Ses grands décors se voulaient aussi populaires et spectaculaires, notamment par l’élaboration avec de Neuville pour le compte d’une société belge de deux panoramas, l’un représentant la bataille de Champigny, l’autre celle de Rezonville, présentés à Paris et Vienne entre 1882 et 1896 avant d’être vendus découpés en divers fragments. Detaille s’était prêté à l’exercice, quasi inédit en France à l’époque, lui permettant de rendre le combat encore plus réaliste car plus vivant. Il estimait que le panorama permettait de mieux rendre compte de l’action militaire car il donnait à voir une simultanéité de faits et de scènes qu’un seul tableau ne peut qu’ordinairement isoler et figer dans l’espace et le temps. Une telle œuvre, notons-le, préfigure ainsi quelque peu les principes de l’image en mouvement que concrétisera dans les mêmes années le cinématographe des frères Lumières.

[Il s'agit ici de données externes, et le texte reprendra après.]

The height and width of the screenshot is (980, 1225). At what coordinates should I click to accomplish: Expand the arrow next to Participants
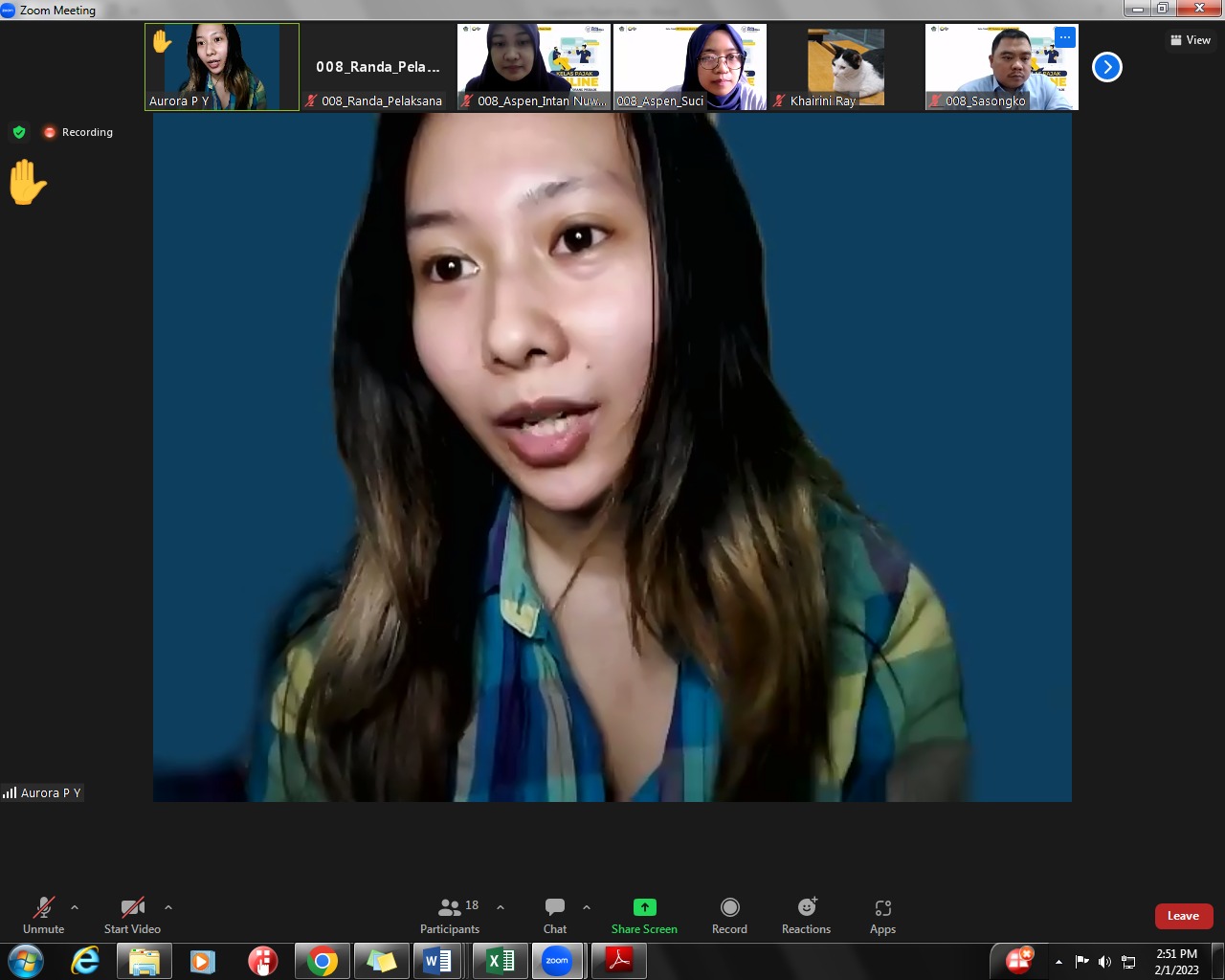click(x=501, y=907)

Édouard Detaille (1848-1912), Fantassins dans un chemin creux, fragment du panorama de La Bataille de Champigny, 1882, huile sur toile, musée de l'Armée
Édouard Detaille (1848-1912), La Chevauchée de la Gloire, 1905, maquette présentée au Salon de 1905, reproduite in L'Illustration, 19 avril 1905
Lorsque meurt Édouard Detaille, commandeur de la Légion d’honneur, membre de l’Institut, ancien président de la Société des Artistes français de 1895 à 1898, il est honoré lors de ses obsèques par Frédéric Masson, son ami devenu lui-même académicien, Gabriel Guist’hau, ministre de l’Instruction publique ou encore Raymond Poincaré, alors président du Conseil. Pourtant la Première Guerre mondiale chassera bien vite son nom : on lui reprochera d’avoir encouragé la boucherie et le désastre de ces quatre années d’enfer. Mais a-t-il pourtant été juste de conspuer l’œuvre d’Édouard Detaille à ce titre ? N’avait-il pas pendant quarante années été acclamé pour son exaltation des valeurs militaires par la critique et par le public ? S’il était légitime pour les générations de la Grande Guerre de regretter l’esprit va-t-en-guerre de l’après 1870, n’était-il pas un peu dur de reprocher à Detaille d’avoir montré ce que la grande majorité souhaitait voir dans un pays où l’Allemand était un « Boche » et un barbare pour tout un chacun ? Quoi qu’il en soit, après avoir été oublié dans les terribles tourments du XXe siècle, la mémoire de Detaille, homme complexe, a survécu grâce à La Sabretache, société de promotion du patrimoine militaire qu’il avait fondée et qui fut l’un des piliers à l’origine du musée de l’Armée, à La Chevauchée de la Gloire, grand décor peint pour l’abside du Panthéon et enfin grâce au marché de l’art, où il n’est aujourd’hui pas rare de trouver aquarelles et dessins de sa main. Moins nombreuses sont les peintures toujours en circulation mais celles-ci atteignent aisément au marteau la dizaine de milliers d’euros. Les dessins, quant à eux, se vendent pour la plupart plus modestement à quelques centaines d’euros mais trouvent toujours preneur, notamment auprès des galeristes, signe que l’art militaire quasi-encyclopédique de Detaille n’a pas encore dit son dernier mot.